▶ _Dataset records_
================
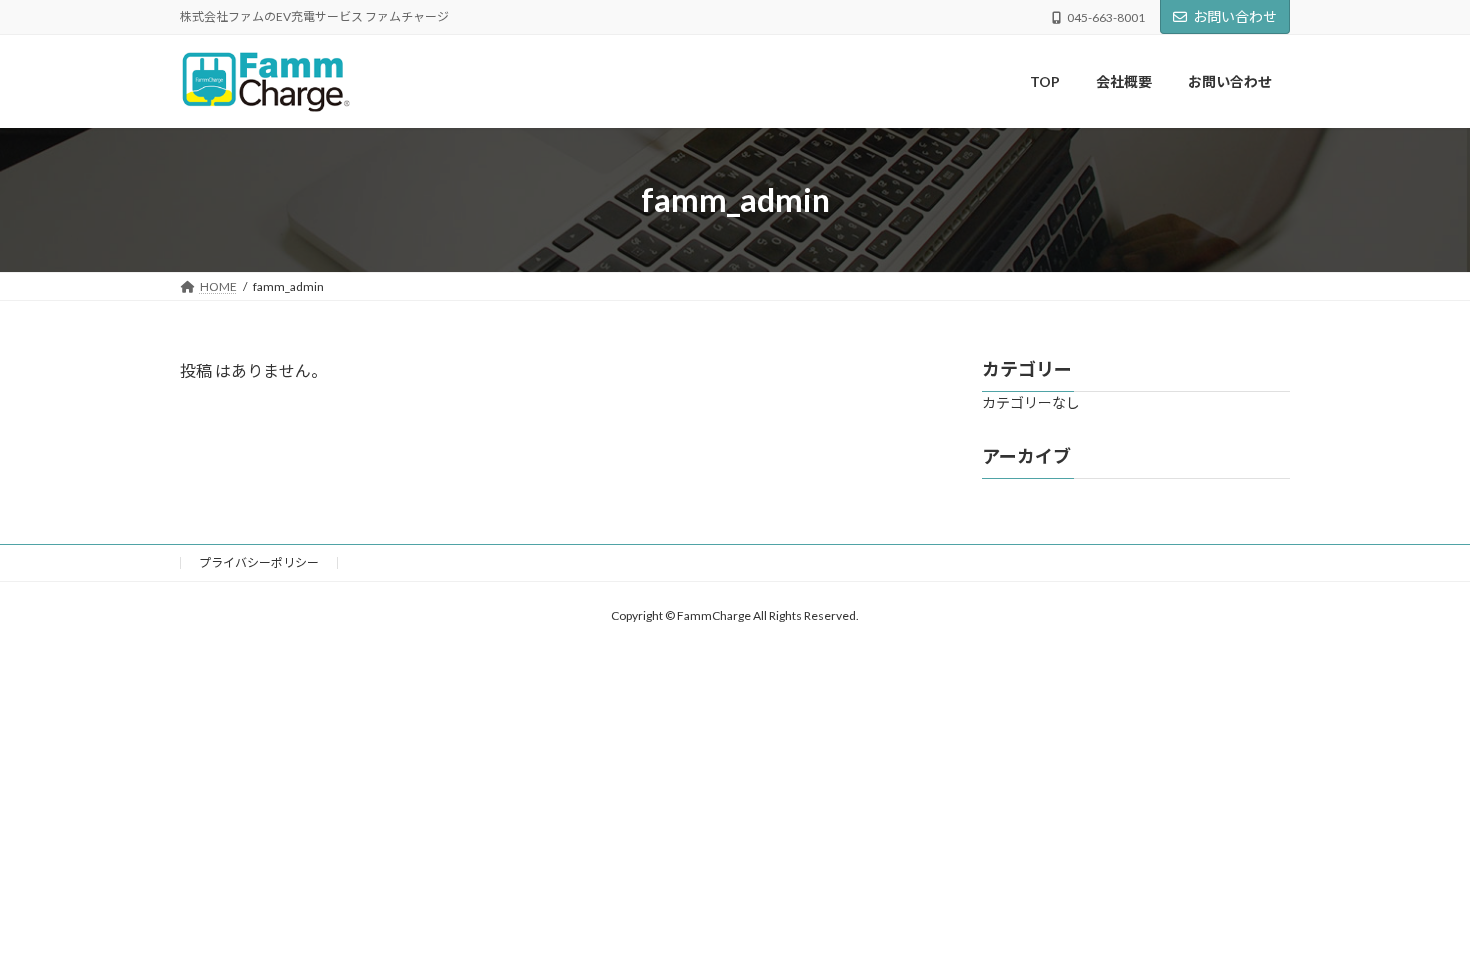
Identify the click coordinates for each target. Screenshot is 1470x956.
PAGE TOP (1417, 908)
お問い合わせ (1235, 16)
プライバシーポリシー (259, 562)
================
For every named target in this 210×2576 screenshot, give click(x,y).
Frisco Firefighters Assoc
================
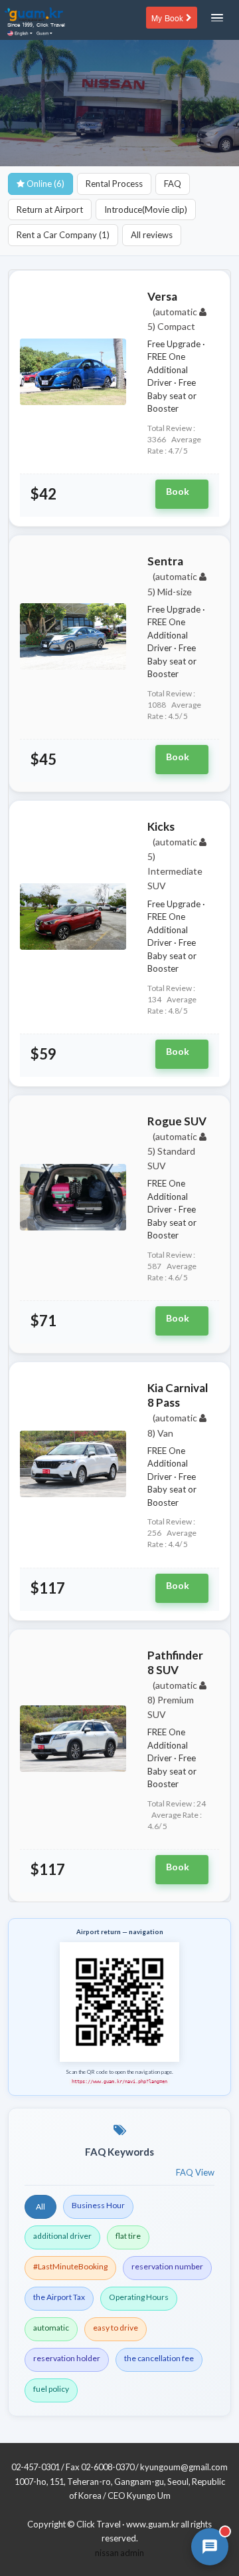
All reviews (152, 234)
================
▶ _Work order_
Within the material above, copy exactly the lines from the line that holds "For every named" up to and including the line that holds "Frisco Firefighters Assoc".

▶ _Answer to the exercise_
For every named target in this 210×2576 screenshot, give click(x,y).
Frisco Firefighters Assoc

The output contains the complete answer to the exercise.